What you will do:
Every record must be retyped as it stands.

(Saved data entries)

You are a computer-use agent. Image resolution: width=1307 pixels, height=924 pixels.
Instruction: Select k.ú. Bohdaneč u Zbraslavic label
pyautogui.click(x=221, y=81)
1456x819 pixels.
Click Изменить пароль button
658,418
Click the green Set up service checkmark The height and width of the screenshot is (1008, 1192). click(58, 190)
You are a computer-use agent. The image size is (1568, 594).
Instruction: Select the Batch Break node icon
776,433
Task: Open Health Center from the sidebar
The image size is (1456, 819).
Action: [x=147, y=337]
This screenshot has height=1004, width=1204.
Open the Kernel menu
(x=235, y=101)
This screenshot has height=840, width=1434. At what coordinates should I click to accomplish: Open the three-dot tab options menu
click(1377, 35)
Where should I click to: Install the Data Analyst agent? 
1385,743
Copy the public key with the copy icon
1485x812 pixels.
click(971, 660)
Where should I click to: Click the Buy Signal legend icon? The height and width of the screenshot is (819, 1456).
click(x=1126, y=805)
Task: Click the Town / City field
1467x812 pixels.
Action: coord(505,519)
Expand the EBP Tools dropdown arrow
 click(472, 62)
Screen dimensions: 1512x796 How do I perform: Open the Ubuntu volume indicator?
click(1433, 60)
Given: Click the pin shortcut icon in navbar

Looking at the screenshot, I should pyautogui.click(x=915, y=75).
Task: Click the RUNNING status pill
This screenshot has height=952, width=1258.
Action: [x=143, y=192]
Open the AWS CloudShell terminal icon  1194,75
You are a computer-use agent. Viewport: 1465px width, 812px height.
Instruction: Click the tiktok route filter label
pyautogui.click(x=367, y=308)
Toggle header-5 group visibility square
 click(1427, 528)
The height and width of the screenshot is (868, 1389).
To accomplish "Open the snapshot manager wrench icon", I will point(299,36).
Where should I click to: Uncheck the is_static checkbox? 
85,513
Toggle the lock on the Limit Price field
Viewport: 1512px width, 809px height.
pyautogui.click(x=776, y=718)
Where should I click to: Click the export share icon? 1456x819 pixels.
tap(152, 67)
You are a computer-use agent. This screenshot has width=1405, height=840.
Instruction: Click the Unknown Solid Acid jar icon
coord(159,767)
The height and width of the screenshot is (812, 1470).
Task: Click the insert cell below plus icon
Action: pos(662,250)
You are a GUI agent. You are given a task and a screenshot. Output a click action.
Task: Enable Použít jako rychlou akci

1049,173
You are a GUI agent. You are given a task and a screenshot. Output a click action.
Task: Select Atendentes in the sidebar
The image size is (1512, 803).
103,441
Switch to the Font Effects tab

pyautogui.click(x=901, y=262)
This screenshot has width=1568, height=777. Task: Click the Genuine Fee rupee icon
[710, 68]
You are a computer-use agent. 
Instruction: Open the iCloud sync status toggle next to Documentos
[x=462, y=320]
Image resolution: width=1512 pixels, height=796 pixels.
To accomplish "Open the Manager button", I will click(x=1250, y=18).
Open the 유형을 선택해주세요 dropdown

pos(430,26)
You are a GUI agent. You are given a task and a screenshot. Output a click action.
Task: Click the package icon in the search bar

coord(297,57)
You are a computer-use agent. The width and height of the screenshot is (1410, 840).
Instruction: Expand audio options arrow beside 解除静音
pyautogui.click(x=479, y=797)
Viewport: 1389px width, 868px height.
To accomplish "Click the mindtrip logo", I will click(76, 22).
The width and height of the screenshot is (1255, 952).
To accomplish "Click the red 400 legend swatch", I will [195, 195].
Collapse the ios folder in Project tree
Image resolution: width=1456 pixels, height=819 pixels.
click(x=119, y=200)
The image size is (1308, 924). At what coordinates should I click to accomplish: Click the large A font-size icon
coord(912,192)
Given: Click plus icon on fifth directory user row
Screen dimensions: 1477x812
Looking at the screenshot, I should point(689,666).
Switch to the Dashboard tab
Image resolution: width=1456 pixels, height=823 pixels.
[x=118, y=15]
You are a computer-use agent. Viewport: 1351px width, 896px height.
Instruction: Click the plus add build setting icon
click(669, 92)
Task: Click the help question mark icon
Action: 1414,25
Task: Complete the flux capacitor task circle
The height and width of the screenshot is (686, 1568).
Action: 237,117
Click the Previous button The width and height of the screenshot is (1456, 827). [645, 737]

Completed task:
You are a computer-use agent. Image resolution: width=1307 pixels, height=924 pixels.
Instruction: Select k.ú. Bohdaneč u Zbraslavic label
pyautogui.click(x=221, y=81)
1456x819 pixels.
Click Изменить пароль button
658,418
Click the green Set up service checkmark The height and width of the screenshot is (1008, 1192). click(58, 190)
You are a computer-use agent. The image size is (1568, 594).
Instruction: Select the Batch Break node icon
776,433
Task: Open Health Center from the sidebar
The image size is (1456, 819).
Action: [x=147, y=337]
This screenshot has height=1004, width=1204.
Open the Kernel menu
(x=235, y=101)
This screenshot has height=840, width=1434. At what coordinates should I click to accomplish: Open the three-dot tab options menu
click(1377, 35)
Where should I click to: Install the Data Analyst agent? 
1385,743
Copy the public key with the copy icon
1485x812 pixels.
click(971, 660)
Where should I click to: Click the Buy Signal legend icon? The height and width of the screenshot is (819, 1456).
click(x=1126, y=805)
Task: Click the Town / City field
1467x812 pixels.
Action: coord(505,519)
Expand the EBP Tools dropdown arrow
 click(472, 62)
Screen dimensions: 1512x796 How do I perform: Open the Ubuntu volume indicator?
click(1433, 60)
Given: Click the pin shortcut icon in navbar

Looking at the screenshot, I should pyautogui.click(x=915, y=75).
Task: Click the RUNNING status pill
This screenshot has height=952, width=1258.
Action: [x=143, y=192]
Open the AWS CloudShell terminal icon  1194,75
You are a computer-use agent. Viewport: 1465px width, 812px height.
Instruction: Click the tiktok route filter label
pyautogui.click(x=367, y=308)
Toggle header-5 group visibility square
 click(1427, 528)
The height and width of the screenshot is (868, 1389).
To accomplish "Open the snapshot manager wrench icon", I will point(299,36).
Where should I click to: Uncheck the is_static checkbox? 
85,513
Toggle the lock on the Limit Price field
Viewport: 1512px width, 809px height.
pyautogui.click(x=776, y=718)
Where should I click to: Click the export share icon? 1456x819 pixels.
tap(152, 67)
You are a computer-use agent. This screenshot has width=1405, height=840.
Instruction: Click the Unknown Solid Acid jar icon
coord(159,767)
The height and width of the screenshot is (812, 1470).
Task: Click the insert cell below plus icon
Action: pos(662,250)
You are a GUI agent. You are given a task and a screenshot. Output a click action.
Task: Enable Použít jako rychlou akci

1049,173
You are a GUI agent. You are given a task and a screenshot. Output a click action.
Task: Select Atendentes in the sidebar
The image size is (1512, 803).
103,441
Switch to the Font Effects tab

pyautogui.click(x=901, y=262)
This screenshot has width=1568, height=777. Task: Click the Genuine Fee rupee icon
[710, 68]
You are a computer-use agent. 
Instruction: Open the iCloud sync status toggle next to Documentos
[x=462, y=320]
Image resolution: width=1512 pixels, height=796 pixels.
To accomplish "Open the Manager button", I will click(x=1250, y=18).
Open the 유형을 선택해주세요 dropdown

pos(430,26)
You are a GUI agent. You are given a task and a screenshot. Output a click action.
Task: Click the package icon in the search bar

coord(297,57)
You are a computer-use agent. The width and height of the screenshot is (1410, 840).
Instruction: Expand audio options arrow beside 解除静音
pyautogui.click(x=479, y=797)
Viewport: 1389px width, 868px height.
To accomplish "Click the mindtrip logo", I will click(76, 22).
The width and height of the screenshot is (1255, 952).
To accomplish "Click the red 400 legend swatch", I will [195, 195].
Collapse the ios folder in Project tree
Image resolution: width=1456 pixels, height=819 pixels.
click(x=119, y=200)
The image size is (1308, 924). At what coordinates should I click to accomplish: Click the large A font-size icon
coord(912,192)
Given: Click plus icon on fifth directory user row
Screen dimensions: 1477x812
Looking at the screenshot, I should point(689,666).
Switch to the Dashboard tab
Image resolution: width=1456 pixels, height=823 pixels.
[x=118, y=15]
You are a computer-use agent. Viewport: 1351px width, 896px height.
Instruction: Click the plus add build setting icon
click(669, 92)
Task: Click the help question mark icon
Action: 1414,25
Task: Complete the flux capacitor task circle
The height and width of the screenshot is (686, 1568).
Action: 237,117
Click the Previous button The width and height of the screenshot is (1456, 827). [645, 737]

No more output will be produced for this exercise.